Il mistero dell’altezza dell’Everest svelato

Il ruolo della rete fluviale nell'incremento millimetrico della montagna

Le vette più alte dell’Himalaya, nonostante la loro imponenza, presentano una particolare eccezione in termini di altezza. Il Monte Everest, con i suoi 8.849 metri, sovrasta i suoi vicini di centinaia di metri, in particolare il K2, di 238 metri. Questa discrepanza ha da sempre incuriosito gli studiosi, considerando l’uniformità della tettonica dell’Himalaya e le condizioni climatiche e erosive relativamente costanti che caratterizzano la regione.

Recenti ricerche hanno finalmente svelato il mistero di questa straordinaria altezza. Gli studiosi hanno ipotizzato che la causa di questa anomalia risieda in una rete fluviale ad alta quota che, nel corso di millenni, ha contribuito a spingere la cima dell’Everest sempre più verso il cielo, con un incremento di pochi millimetri all’anno.

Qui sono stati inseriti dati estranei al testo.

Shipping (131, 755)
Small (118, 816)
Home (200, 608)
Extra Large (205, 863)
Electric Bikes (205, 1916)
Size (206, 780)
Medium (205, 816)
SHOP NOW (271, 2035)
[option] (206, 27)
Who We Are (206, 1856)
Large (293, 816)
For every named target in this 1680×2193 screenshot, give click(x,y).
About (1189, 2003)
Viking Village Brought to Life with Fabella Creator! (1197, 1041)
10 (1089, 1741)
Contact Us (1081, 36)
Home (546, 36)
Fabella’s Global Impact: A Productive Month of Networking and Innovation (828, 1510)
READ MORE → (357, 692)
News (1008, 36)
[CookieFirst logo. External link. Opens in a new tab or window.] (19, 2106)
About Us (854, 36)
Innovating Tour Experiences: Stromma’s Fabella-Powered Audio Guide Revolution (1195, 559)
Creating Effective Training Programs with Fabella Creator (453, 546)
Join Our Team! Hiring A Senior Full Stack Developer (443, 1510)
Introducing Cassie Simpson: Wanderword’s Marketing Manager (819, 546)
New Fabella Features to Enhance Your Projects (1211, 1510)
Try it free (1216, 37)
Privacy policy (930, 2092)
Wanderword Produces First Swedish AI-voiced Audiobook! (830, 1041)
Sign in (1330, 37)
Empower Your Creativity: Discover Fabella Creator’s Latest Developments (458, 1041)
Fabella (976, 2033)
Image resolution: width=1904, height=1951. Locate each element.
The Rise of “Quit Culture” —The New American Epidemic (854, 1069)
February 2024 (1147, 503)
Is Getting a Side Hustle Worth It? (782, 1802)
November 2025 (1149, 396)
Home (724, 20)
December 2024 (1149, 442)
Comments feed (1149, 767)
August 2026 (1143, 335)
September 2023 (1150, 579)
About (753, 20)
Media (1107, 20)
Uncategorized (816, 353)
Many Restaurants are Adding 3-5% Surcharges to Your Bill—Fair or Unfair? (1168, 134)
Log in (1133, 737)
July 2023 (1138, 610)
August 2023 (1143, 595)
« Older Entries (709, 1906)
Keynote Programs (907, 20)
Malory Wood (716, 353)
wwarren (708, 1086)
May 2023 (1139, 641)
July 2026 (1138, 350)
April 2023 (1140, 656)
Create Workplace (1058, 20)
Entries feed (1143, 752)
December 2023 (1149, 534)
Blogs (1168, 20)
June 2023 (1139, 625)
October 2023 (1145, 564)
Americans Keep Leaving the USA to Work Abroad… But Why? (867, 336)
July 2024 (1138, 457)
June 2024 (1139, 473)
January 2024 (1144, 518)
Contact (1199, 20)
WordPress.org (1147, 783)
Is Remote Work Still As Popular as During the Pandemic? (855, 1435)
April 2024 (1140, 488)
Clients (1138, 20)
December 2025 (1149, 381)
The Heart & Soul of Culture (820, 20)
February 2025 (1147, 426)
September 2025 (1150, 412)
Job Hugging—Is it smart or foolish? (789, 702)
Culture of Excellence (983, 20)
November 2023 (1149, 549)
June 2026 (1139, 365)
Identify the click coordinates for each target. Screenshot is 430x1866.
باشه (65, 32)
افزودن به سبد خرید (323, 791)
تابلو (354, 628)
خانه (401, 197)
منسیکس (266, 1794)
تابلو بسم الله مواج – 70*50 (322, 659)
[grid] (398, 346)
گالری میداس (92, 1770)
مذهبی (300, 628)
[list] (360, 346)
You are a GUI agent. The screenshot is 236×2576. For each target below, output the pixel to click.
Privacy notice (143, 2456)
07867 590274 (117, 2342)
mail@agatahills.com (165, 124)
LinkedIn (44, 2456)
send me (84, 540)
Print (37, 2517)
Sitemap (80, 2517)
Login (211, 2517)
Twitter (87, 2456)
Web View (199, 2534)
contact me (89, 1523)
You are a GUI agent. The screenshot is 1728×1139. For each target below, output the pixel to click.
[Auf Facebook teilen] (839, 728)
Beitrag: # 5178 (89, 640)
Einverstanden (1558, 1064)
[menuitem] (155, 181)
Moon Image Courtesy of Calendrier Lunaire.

Lo studio condotto da Adam Smith ha evidenziato che il fiume Arun, che scorre a est della montagna prima di confluire nel fiume Kosi, ha svolto un ruolo determinante in questo processo. Nel corso di millenni, l’Arun ha eroso enormi quantità di roccia, innescando un fenomeno noto come rimbalzo isostatico. Questo processo, alimentato dalla pressione del mantello terrestre, ha contribuito a far crescere costantemente l’Everest.

Calcolando i tassi di erosione dei corsi d’acqua nella regione, gli studiosi hanno stabilito che l’Arun si è unito al Kosi circa 89.000 anni fa, generando un aumento del rimbalzo isostatico. Questo ha consentito alla montagna di guadagnare tra i 15 e i 50 metri di altezza da allora, crescendo attualmente di circa 2 millimetri all’anno.

Questo fenomeno non riguarda solo l’Everest, ma ha coinvolto anche altre vette della regione, come Lhotse e Makalu, che hanno visto le proprie cime sollevarsi grazie al rimbalzo isostatico, posizionandosi rispettivamente al quarto e quinto posto nella classifica delle montagne più alte del mondo dal livello del mare.

Lo studio condotto è stato pubblicato sulla prestigiosa rivista Nature Geoscience, confermando l’importanza di comprendere i processi geologici che plasmano le montagne più imponenti del nostro pianeta.